WHAT YOU ARE ASKED TO DO:
Look for "Toggle" in every line of the listing. Copy the lines that have it.

________

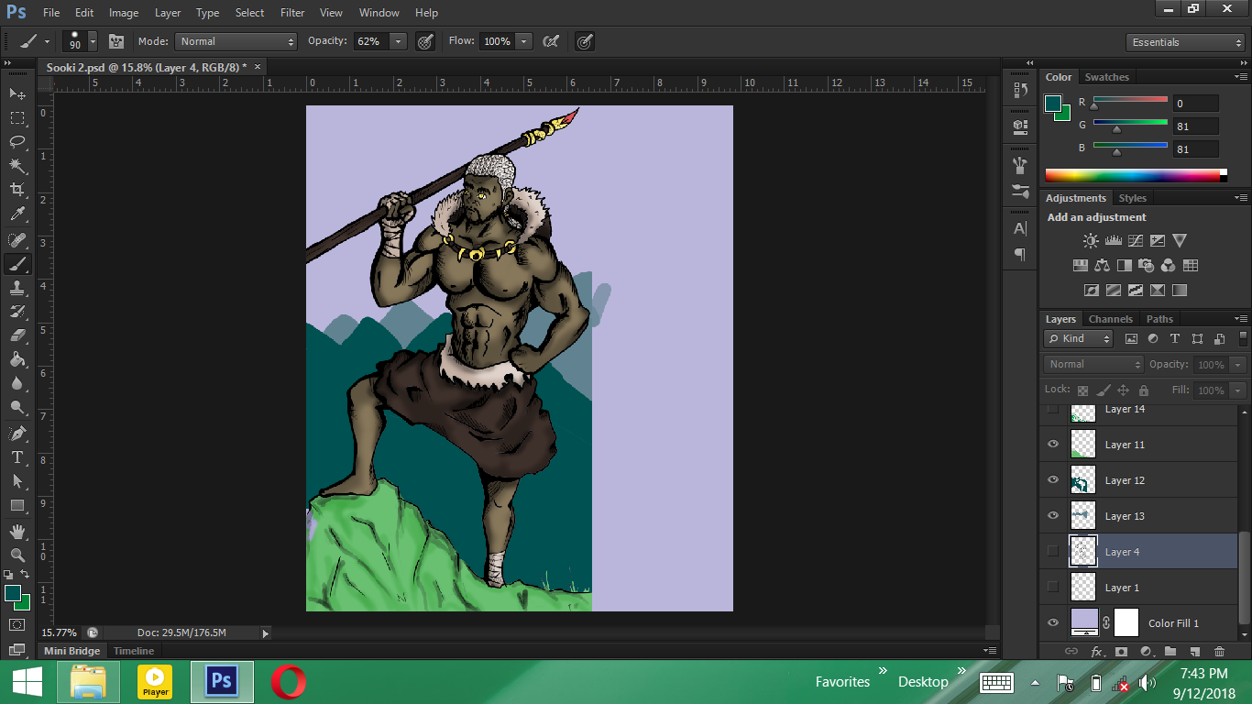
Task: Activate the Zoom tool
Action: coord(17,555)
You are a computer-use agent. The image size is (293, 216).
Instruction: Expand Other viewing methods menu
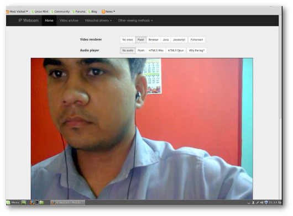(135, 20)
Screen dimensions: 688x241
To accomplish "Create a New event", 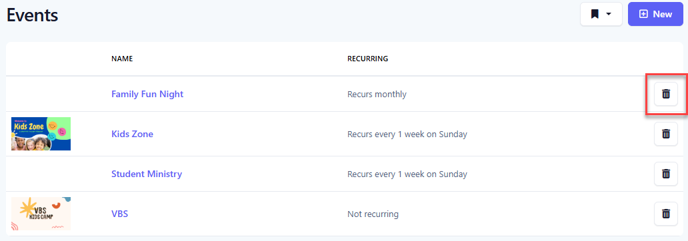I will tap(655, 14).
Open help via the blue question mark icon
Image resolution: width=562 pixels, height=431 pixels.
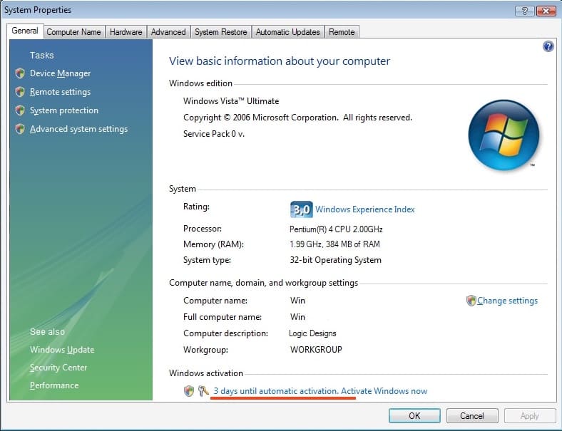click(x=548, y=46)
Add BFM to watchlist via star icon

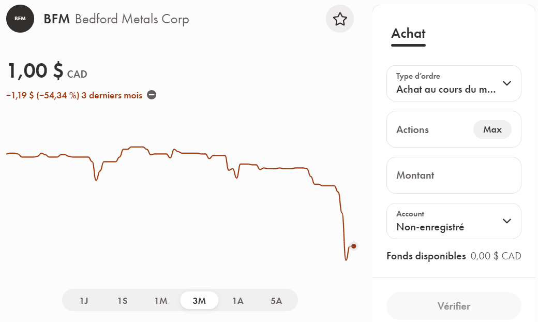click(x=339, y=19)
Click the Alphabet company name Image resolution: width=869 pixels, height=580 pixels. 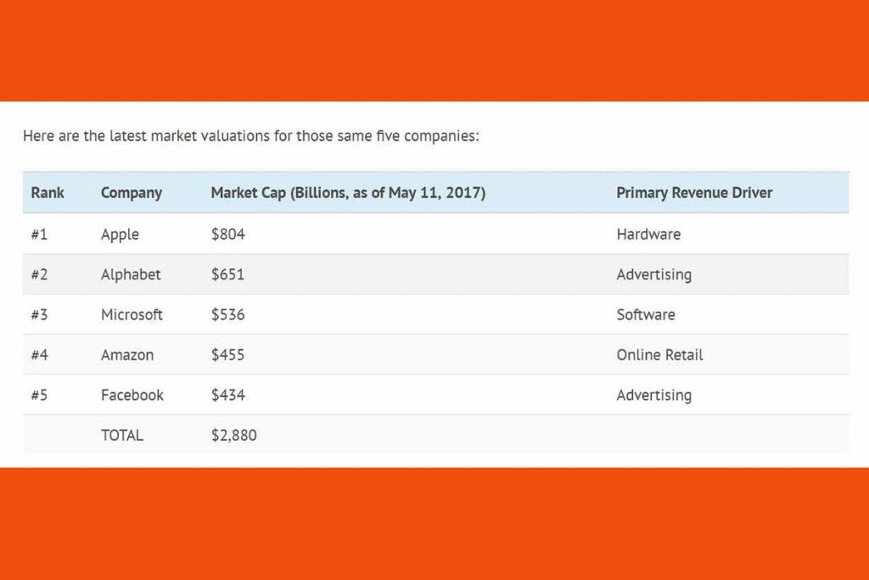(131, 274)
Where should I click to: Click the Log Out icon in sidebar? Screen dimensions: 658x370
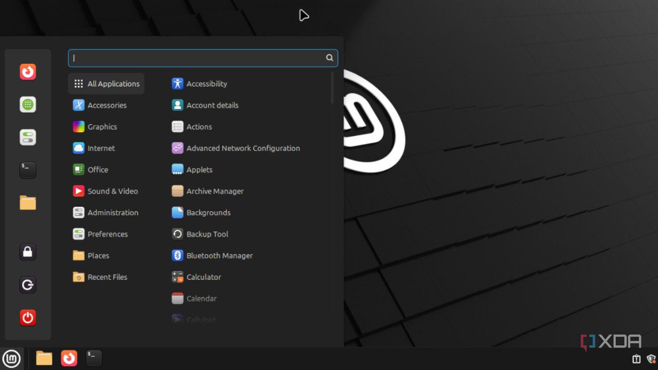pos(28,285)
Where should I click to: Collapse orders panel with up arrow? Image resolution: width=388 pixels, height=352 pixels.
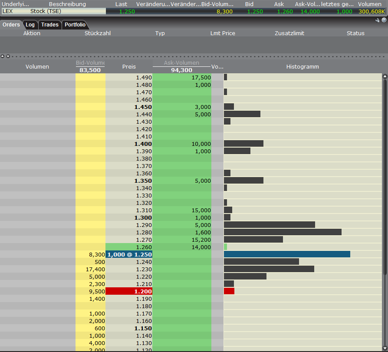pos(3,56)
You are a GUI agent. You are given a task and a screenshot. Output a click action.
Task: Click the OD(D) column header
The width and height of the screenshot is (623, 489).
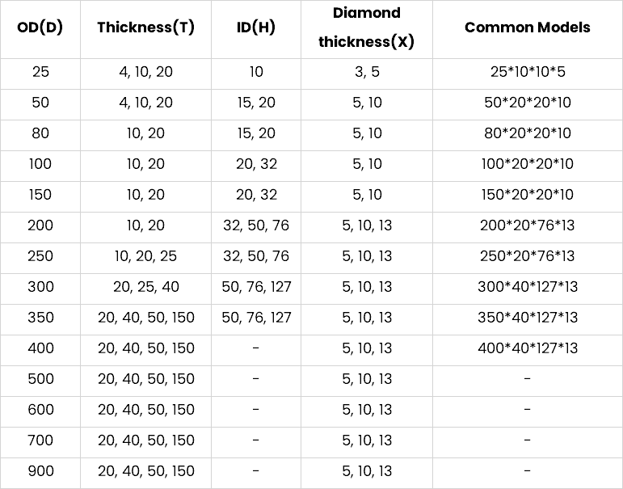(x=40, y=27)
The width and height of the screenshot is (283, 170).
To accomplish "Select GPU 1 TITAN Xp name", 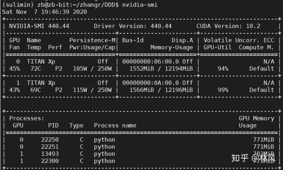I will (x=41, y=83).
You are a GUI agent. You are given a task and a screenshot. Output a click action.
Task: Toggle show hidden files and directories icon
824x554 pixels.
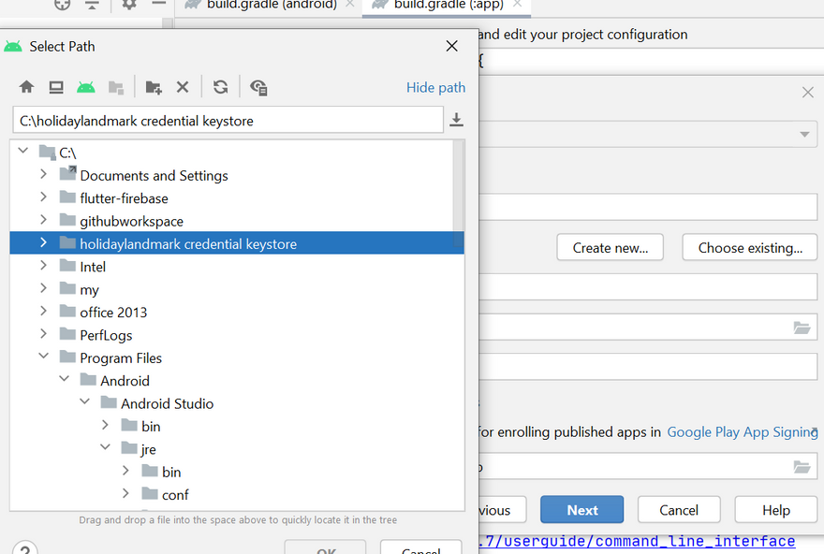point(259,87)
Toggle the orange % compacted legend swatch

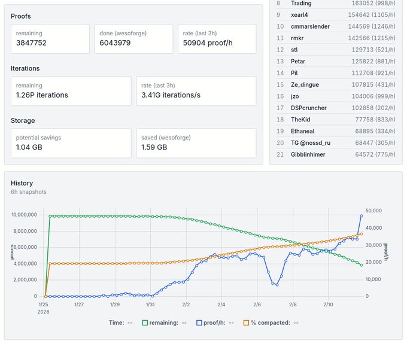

________

EXERCISE RESPONSE:
Task: Toggle show hidden files and directories icon
Toggle the orange % compacted legend swatch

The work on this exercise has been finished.